The year 1923 hardly marked the memory of the French. It is quite different in Germany, as evidenced by the profusion of publications and demonstrations which return, a century later, to this vintage associated with three painful memories: the occupation of the Ruhr, hyperinflation and its dramatic social consequences. , and Adolf Hitler’s failed putsch in Munich, ten years before he came to power.

On the editorial front, eight books have already been released on the occasion of this centenary, and four more are due to appear in the coming months. Their titles are eloquent. 1923. Ein deutsches Trauma (“1923, a German trauma”, by Mark Jones, ed. Ullstein), Ausser Kontrolle. Germany 1923 (“Out of control. Germany 1923”, by Peter Longerich, ed. Molden), Deutschland 1923. Das Jahr am Abgrund (“Germany 1923. The year on the brink”, by Volker Ullrich, ed. Beck), Totentanz. 1923 und seine Folgen (“Danse macabre. 1923 et sequels”, by Jutta Hoffritz, ed. Harper Collins), to name but a few.

What are these books a symptom of? In an article published on 1er January under the title “The worrying news of the year 1923”, the daily Die Welt advanced a double explanation. The first is commercial: since the huge success of the book 1913, The Sommer of the Jahrhunderts (“1913, the summer of the century”), by Florian Illies (S. Fischer Verlag, 2012), which sold more than 500,000 copies, history book publishers increasingly tend to stick to the commemorative calendar.

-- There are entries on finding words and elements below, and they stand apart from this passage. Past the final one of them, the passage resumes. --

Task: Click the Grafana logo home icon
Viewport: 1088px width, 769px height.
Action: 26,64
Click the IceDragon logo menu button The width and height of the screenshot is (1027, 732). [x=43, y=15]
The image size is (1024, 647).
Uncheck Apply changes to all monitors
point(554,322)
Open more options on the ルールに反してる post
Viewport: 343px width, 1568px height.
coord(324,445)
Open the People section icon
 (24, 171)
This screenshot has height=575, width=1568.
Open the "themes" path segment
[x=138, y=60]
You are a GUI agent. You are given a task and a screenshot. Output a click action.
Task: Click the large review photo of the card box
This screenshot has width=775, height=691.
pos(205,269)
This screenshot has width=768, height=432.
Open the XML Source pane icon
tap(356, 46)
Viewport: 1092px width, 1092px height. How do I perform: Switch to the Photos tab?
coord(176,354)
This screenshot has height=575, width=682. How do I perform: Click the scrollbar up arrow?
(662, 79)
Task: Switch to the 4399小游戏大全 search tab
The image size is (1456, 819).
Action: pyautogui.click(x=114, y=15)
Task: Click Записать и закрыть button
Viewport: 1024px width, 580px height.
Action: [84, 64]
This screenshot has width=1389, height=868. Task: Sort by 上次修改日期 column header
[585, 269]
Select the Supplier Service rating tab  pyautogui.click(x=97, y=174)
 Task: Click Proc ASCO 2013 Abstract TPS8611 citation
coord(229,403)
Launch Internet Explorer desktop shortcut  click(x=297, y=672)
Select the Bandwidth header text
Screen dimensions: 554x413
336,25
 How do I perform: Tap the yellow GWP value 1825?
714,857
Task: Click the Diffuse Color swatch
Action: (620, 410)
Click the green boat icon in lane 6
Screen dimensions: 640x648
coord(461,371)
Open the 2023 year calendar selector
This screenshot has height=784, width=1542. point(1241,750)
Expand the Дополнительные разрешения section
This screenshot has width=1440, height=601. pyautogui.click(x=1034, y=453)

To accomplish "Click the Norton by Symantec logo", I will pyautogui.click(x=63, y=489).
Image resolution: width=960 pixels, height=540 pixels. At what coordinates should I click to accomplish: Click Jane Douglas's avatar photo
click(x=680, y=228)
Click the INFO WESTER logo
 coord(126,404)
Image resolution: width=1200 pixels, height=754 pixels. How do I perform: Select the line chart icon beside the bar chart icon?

“The 1920s, a hermeneutical master key”

The second reason is linked to current political events: over the past ten years, the reappearance of a major far-right party in Germany, the AfD, created in 2013 and which in 2017 became the leading opposition force in Bundestag, a phenomenon unseen since the Second World War, has sparked renewed interest in the Weimar Republic (1919-1933), with the decade before the Nazis coming to power again appearing horribly topical in a country who believed himself to be definitively mithridatized against the brown plague. “The 1920s became a kind of hermeneutic master key to question everything related to the notion of crisis”summarized Die Welt.

More than any other year of the first decade of the interwar period, 1923 was indeed that of all the crises

In this context, the retrospective interest in 1923 is easily explained. More than any other year of the first decade of the interwar period, this was indeed the year of all crises. National crisis, with the occupation of the Ruhr by France and Belgium in January 1923, in response to Germany’s delay in paying war reparations imposed by the 1919 Treaty of Versailles. Monetary crisis, with inflation which got out of control after the occupation of the Ruhr: in January 1923, one American dollar was worth 17,000 marks; in July, 350,000; in December, 4,200 billion!